Lawrence's highest scoring point totals were as follows:

- October 11, 1902: 29 points on 4 touchdowns and 9 point after touchdown (PAT) kicks against Indiana
- November 8, 1902: 19 points on 3 touchdowns and 4 PAT kicks against Iowa
- October 8, 1902: 19 points on 19 PAT kicks against Michigan Agricultural
- October 25, 1902: 17 points on 2 touchdowns and 7 PAT kicks against Ohio State
- October 4, 1902: 13 points on 1 touchdown and 8 PAT kicks against Case Scientific School
- November 22, 1902: 10 points on 2 touchdowns against Oberlin College

While Lawrence made a name for himself due to his scoring, he was also a valuable contributor on defense: "On defense, he used his weight to a great advantage in breaking up interference and in supporting the line."

At the time of his death 39 years later, The New York Times noted that he was "considered the greatest place-kicker the University of Michigan ever had".

==Later life==
At the time of the 1910 United States census, Lawrence was living in Pontiac, Michigan with his wife Nellie E. Lawrence. His occupation was listed as a draftsman in a factory.

In a draft registration card completed in September 1918, Lawrence indicated that he was living in Highland Park, Michigan, and employed by McCormack & Lawrence at the Free Press Building in Detroit.

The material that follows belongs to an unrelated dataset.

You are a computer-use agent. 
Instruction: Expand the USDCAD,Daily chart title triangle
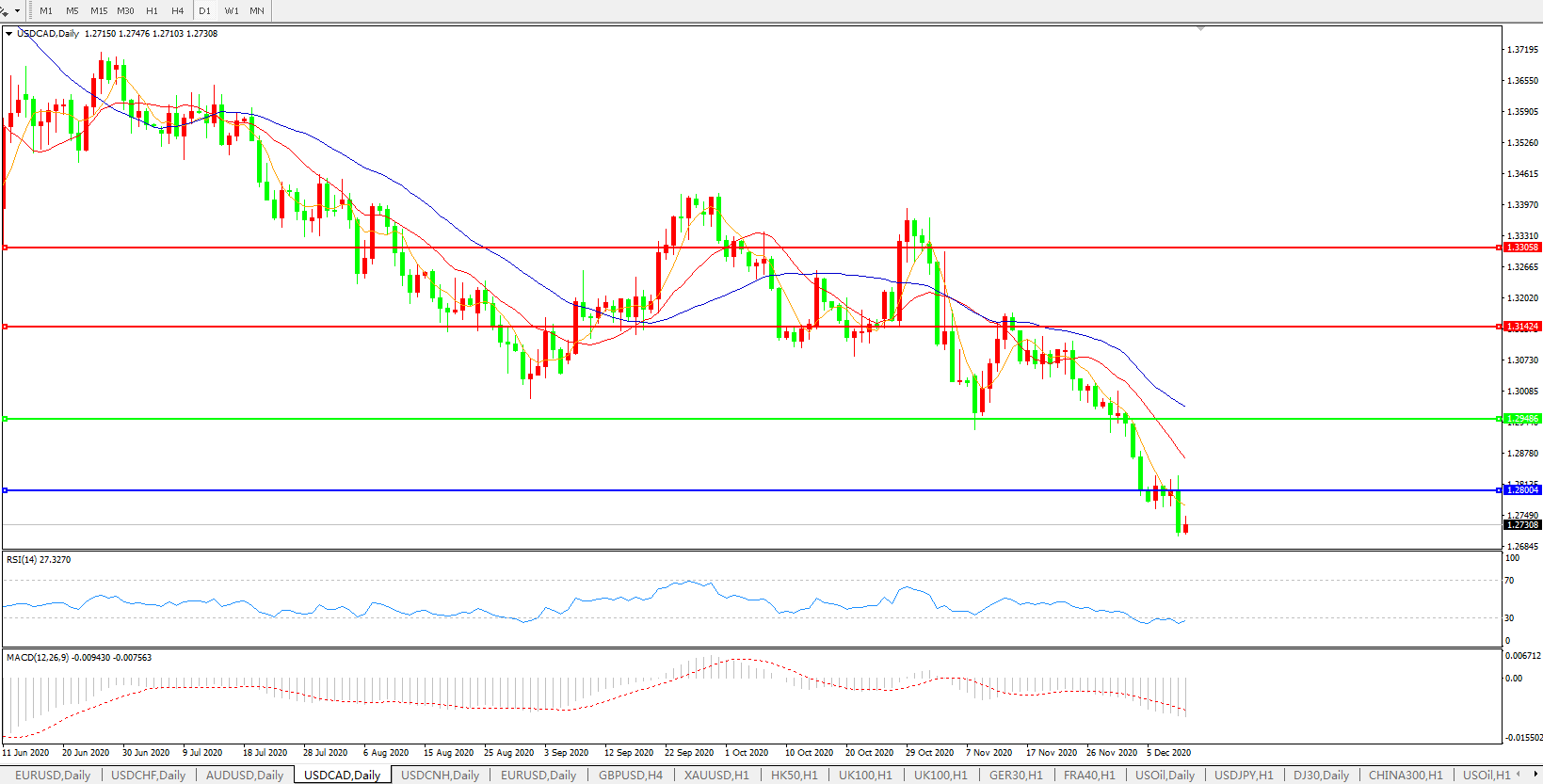[x=9, y=34]
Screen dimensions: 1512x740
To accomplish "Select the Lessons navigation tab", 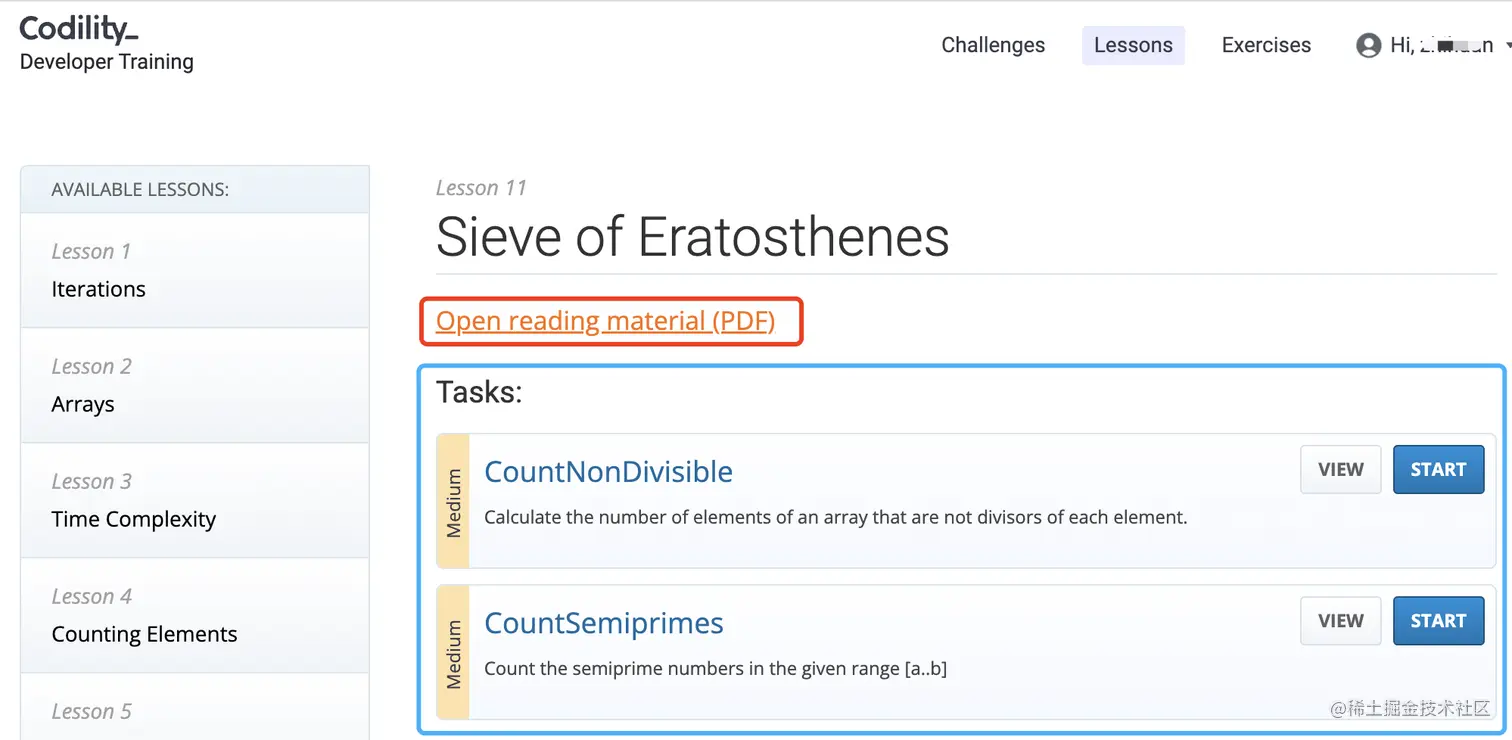I will pos(1133,46).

At the time of the 1920 United States census, Lawrence was living in Highland Park with his wife Nellie and their nine-year-old son Robert. His occupation was listed as the secretary of a real estate company.

By the time of the 1930 United States census, Lawrence had moved to Los Angeles, California. He was living at 261 West Second Street with his wife Nellie S. Lawrence and their 19-year-old son Robert S. Lawrence. His occupation was listed at that time as a real estate broker.

Lawrence died in Los Angeles in May 1941 at age 58.